An upgrade from 3 GB to 4 GB with your current system may give you a noticeable performance increase, as 3gb = turning off dual channel ram. You need even # of ram sticks to run in dual channel mode.
Your mobo should support a nice quad core too, i've got a q6600 which is fantastic-awesome-great, but it looks like they dont even sell them anymore.... You can get a quadcore q8300 for $150 on newegg that would help alot with 3d apps that are properly threaded.
Firebert, nice rig. I'm running Qaudcore, 4gb ram and core216 gtx 260 with approx. 869mb and win 7 64 bit.
How come you didn't go for a better video card?
core i7 2.8ghz
8 gb of ram
gforce gts 240
win 7 64bit
better than my one at home, wich is alright but should get more ram
q6600 quad (EQ is right, its super awesome
4gb ram
gforce 8800 gts
win 7 64bit
Core i7 920,
4 gb ram,
radeon HD 4800.
64 bit vista.
Definitely have the record of how long various tasks take, but keep a second sheet on standby as well for how much time you lose to crashes. I remember before I upgraded countless times where I pushed maya or zbrush just a little too far and lost a bunch of work (especially bad when zbrush crashes on saving)
This may not be all that common of an occurrence but the occasional loss of 30 - 60 min of work will rack up quick. (I know one would be a fool to not save more frequently but occasionally absentmindedness prevails)
Anyway,
intel i7 940
12 gb ddr3
quadrofx 4800 1.5gig
Running 8 gigs ram, 3 ghz, windows XP 64 bit, Nvidia GeForce GTX 260.
Only time i curse slowdowns is during high quality light bakes in UDK, can say i'm very happy with this rig.

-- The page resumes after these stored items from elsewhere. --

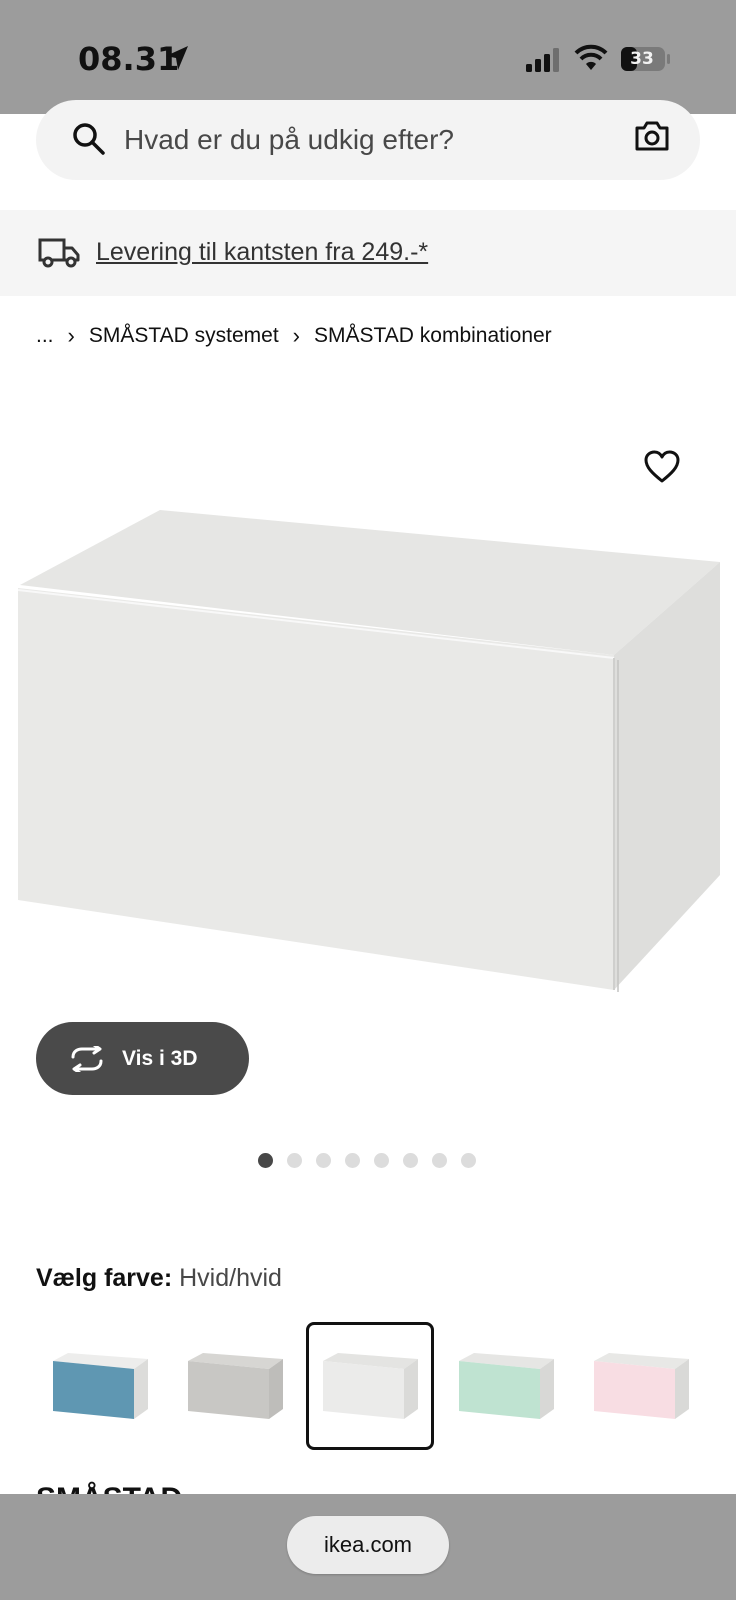 The height and width of the screenshot is (1600, 736). I want to click on view-in-3d-label: Vis i 3D, so click(160, 1058).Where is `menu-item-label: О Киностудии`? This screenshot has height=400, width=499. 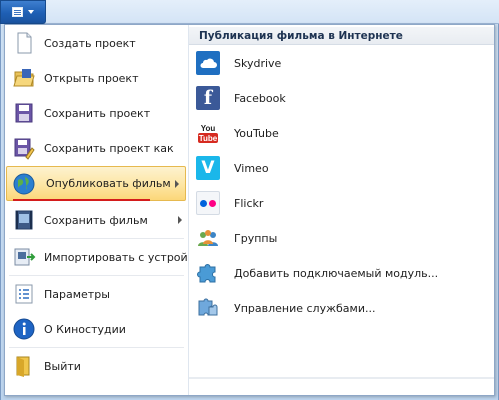
menu-item-label: О Киностудии is located at coordinates (85, 329).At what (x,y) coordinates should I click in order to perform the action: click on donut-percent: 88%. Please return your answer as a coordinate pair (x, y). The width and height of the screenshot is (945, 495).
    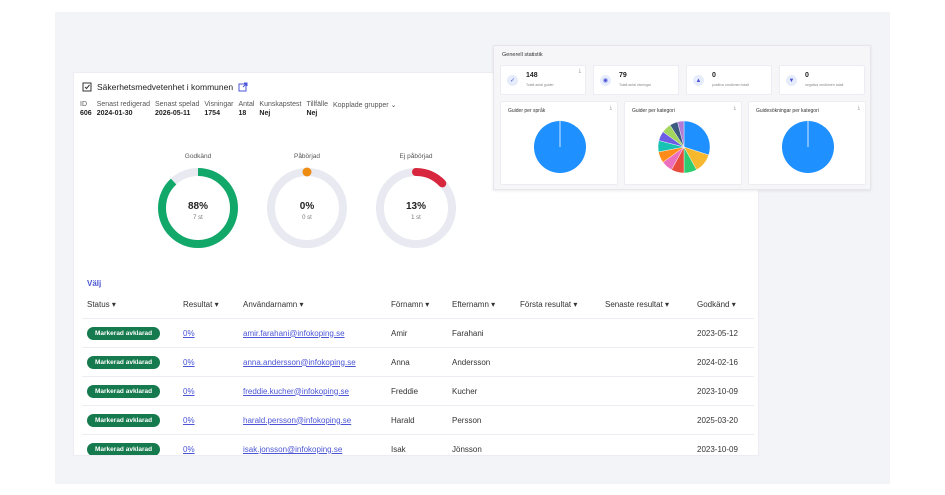
    Looking at the image, I should click on (198, 206).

Missing out on some cool photoshop functionality because it's XP and not vista or windows 7, but it's glitzy crap you don't really need.
Overall the PC performance seems to be on par with my home PC (quad 2.66, 8800gtx sli), except I like my Intuos and my 30" monitor much better
I don't think you need that much of an uber rig to do great work though. I never worked at a place where everyone had an uber rig, yet all the artists still get their work done properly.

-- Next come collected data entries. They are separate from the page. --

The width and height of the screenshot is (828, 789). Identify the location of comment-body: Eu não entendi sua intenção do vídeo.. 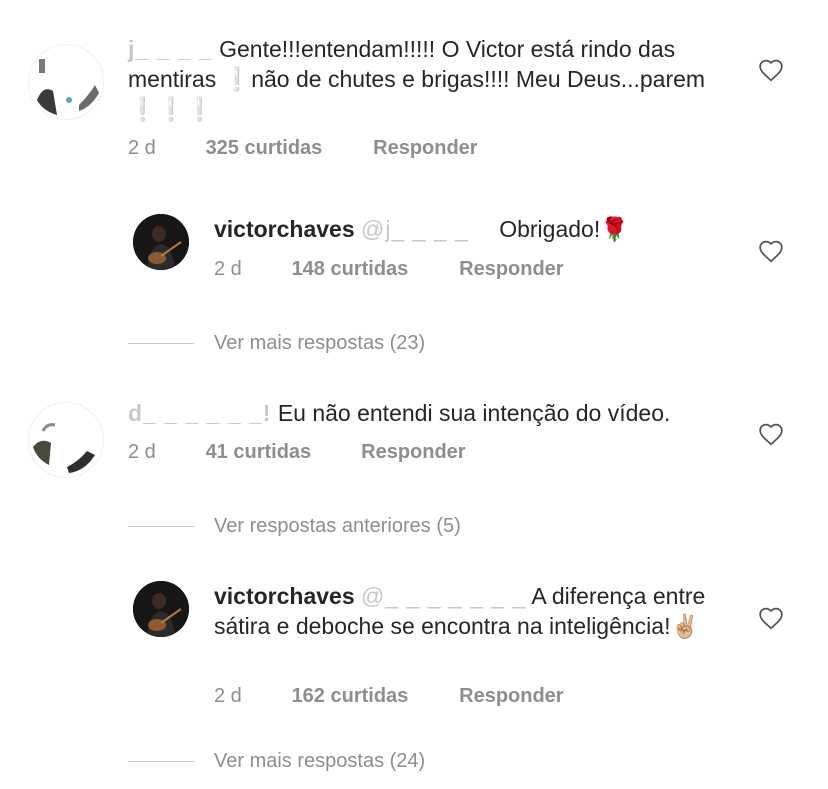
(474, 413).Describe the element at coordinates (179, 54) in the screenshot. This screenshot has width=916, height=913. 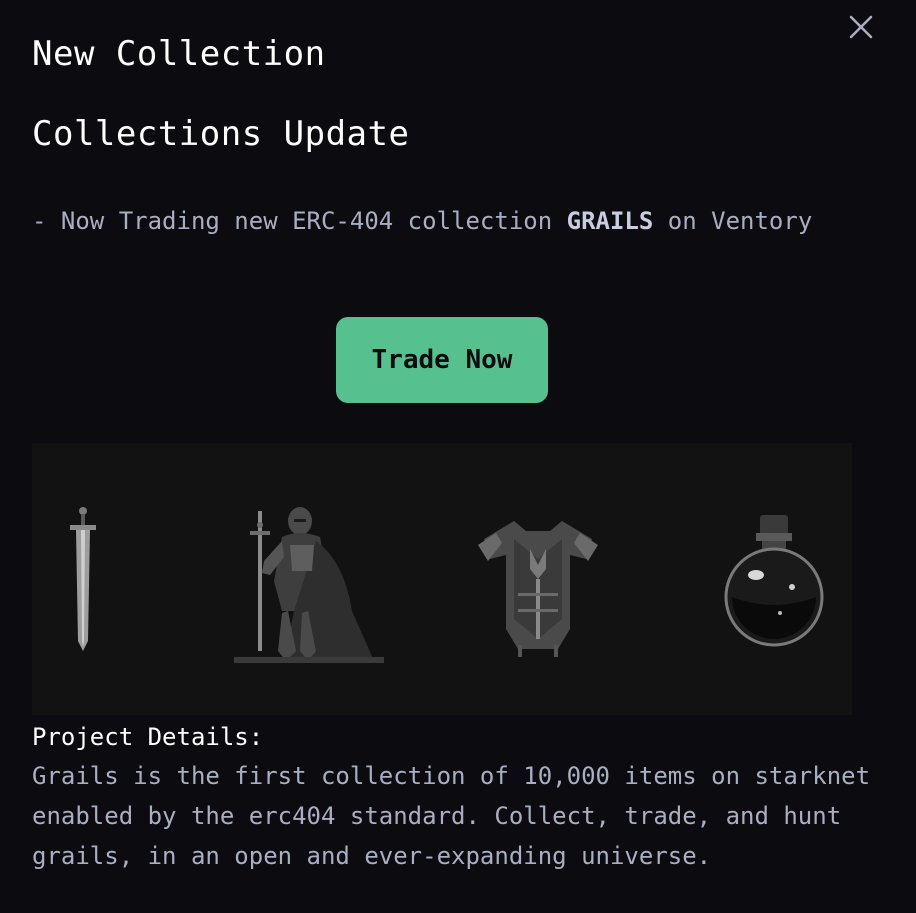
I see `modal-title: New Collection` at that location.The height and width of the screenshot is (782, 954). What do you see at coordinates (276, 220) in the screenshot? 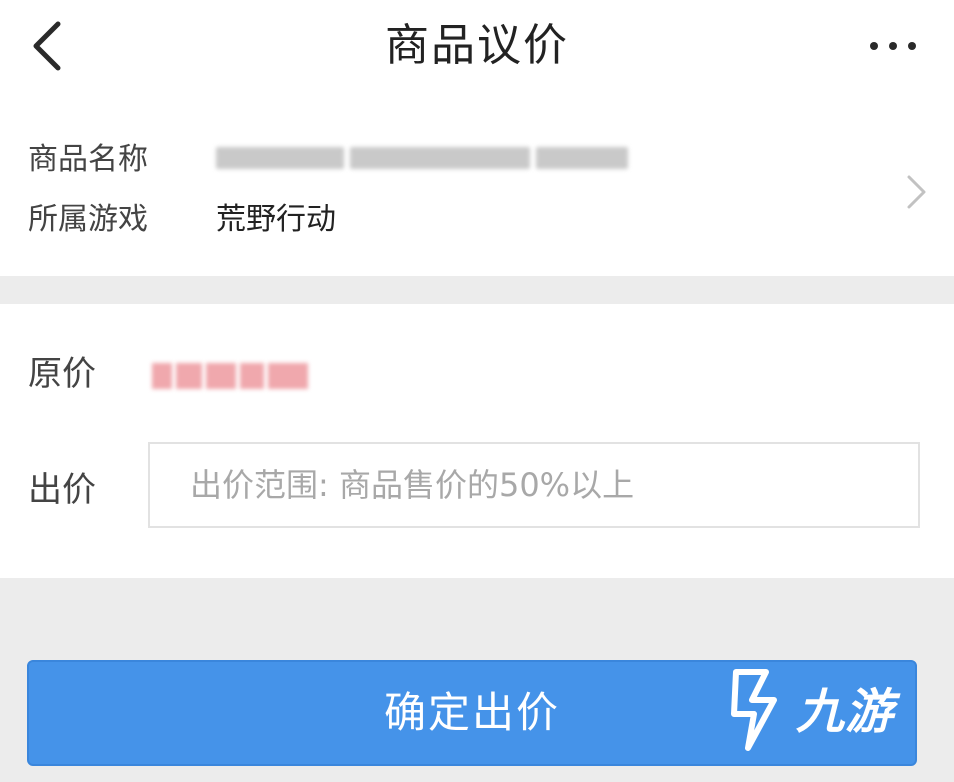
I see `game-value: 荒野行动` at bounding box center [276, 220].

Most difference seems to make: enough RAM, a 2nd monitor -which should be of the same make as the 1st - two different monitors with different colors will drive you nuts. Also make sure the systems you buy are stable and reliable - this beats speed any day. Of what use is a fast PC that crashes all the time or where the hardware flunks out and there's no service?
I feel your pain...hehe I work with you. Our first generation Wacoms are not cutting it. Mine still connects through the serial port, which the MB didn't even have. They had to buy a peripheral card in order to get the rig to recognize it. The drivers are dumped after a reboot.
I'm glad you posted this thread because I am very curious to see what others in the industry work on. When we start using Zbrush or Mudbox on a regular basis, the current hardware is going to have some issues (PS, Max, subdivision modeler and the game)...ouch.
Amd Athlon 64 X2 Dual Core 3800+
2.01 GHz, 3 GB of RAM
NVidia GeForce 9800 GTX
And it's taken me three years to get something that good. We're a gaming/simulation place but the software department is rather small. 2 artists, 4 programmers. Took me a year to get 2 monitors and 2 years to get a wacom tablet. When i have been able to get upgrades, it's been when I've been able to show how much time I was losing due to crashes, slowdown, etc.